Prompt caching¶
SecondBrain runs many turns per session that share a stable prefix — the system prompt, the tool catalog, and (in agentic loops) the same conversation history with one extra user message tacked on. Re-tokenising that prefix every turn is the dominant cost on Claude and an avoidable one on OpenAI and Bedrock as well. The provider layer attaches cache breakpoints automatically so callers do not have to think about it.
What the provider layer does for you¶
For each request, the Anthropic provider inserts up to three cache breakpoints (within Anthropic's 4-breakpoint per-request cap):
- Tools —
cache_controlon the last tool definition; caches the entire tool array. - System —
cache_controlon the last stable system block (see below); caches the static instructions and any preceding stable blocks. - Last
tool_result—cache_controlon the most recent tool-call result in the conversation; extends the cached prefix turn-over-turn in an agentic loop, so the next request reads the entire reasoning chain from cache.
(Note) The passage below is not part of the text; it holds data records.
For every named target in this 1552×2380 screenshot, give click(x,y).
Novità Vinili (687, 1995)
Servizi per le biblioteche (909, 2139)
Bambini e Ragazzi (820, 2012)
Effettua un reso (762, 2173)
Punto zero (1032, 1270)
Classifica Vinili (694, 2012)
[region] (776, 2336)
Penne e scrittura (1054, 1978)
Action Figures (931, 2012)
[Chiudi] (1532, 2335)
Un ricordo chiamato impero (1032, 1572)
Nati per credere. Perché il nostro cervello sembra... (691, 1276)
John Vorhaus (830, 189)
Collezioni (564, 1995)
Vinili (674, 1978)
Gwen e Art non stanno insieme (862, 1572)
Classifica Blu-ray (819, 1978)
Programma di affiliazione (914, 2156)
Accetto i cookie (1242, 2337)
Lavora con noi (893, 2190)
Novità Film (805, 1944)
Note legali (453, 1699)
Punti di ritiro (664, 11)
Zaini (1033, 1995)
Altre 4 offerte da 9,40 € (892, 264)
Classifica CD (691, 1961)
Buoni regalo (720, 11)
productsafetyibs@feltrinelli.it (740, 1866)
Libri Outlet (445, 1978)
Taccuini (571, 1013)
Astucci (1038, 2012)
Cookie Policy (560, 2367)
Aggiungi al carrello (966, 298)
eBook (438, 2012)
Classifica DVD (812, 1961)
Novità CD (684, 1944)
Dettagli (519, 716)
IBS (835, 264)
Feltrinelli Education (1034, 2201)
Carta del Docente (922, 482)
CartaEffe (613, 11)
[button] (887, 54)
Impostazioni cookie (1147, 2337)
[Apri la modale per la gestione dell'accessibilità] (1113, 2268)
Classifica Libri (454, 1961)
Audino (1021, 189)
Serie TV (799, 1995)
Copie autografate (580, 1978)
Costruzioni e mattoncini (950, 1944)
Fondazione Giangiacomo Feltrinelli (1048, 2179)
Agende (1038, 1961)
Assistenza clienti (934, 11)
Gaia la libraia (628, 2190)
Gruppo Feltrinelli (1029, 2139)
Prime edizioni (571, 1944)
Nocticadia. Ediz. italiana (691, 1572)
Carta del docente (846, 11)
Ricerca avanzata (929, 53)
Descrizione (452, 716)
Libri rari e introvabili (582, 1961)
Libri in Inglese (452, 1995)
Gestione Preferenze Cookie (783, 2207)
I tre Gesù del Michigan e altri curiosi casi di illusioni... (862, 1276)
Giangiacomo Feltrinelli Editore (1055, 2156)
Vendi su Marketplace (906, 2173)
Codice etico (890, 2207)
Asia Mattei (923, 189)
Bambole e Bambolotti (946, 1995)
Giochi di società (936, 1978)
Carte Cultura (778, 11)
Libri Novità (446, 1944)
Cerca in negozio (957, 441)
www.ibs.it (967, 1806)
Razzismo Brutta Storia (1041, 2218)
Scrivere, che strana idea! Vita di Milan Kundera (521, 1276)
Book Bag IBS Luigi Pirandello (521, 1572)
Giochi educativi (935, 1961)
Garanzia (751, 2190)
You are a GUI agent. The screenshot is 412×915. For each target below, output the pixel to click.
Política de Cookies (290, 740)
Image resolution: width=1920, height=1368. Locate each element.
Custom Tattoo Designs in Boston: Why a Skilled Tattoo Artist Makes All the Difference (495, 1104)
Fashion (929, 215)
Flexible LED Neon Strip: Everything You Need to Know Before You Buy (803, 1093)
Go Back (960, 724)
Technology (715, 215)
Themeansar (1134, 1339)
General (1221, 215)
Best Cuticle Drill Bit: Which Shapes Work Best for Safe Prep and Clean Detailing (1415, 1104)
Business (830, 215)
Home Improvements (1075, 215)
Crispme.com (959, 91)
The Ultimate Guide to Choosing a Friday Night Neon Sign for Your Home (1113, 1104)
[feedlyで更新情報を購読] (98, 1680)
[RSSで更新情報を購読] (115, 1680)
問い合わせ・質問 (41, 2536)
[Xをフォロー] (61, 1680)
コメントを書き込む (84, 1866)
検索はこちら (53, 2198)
Bedrock Converse mirrors this with cachePoint blocks (Claude and Nova
model families). OpenAI and Azure-OpenAI receive a deterministic
prompt_cache_key (a SHA-256 of the stable prefix) so requests with
matching prefixes pin to the same backend in OpenAI's load-balanced
fleet.
Gemini and other OpenAI-compatible providers (Groq, Mistral, Fireworks)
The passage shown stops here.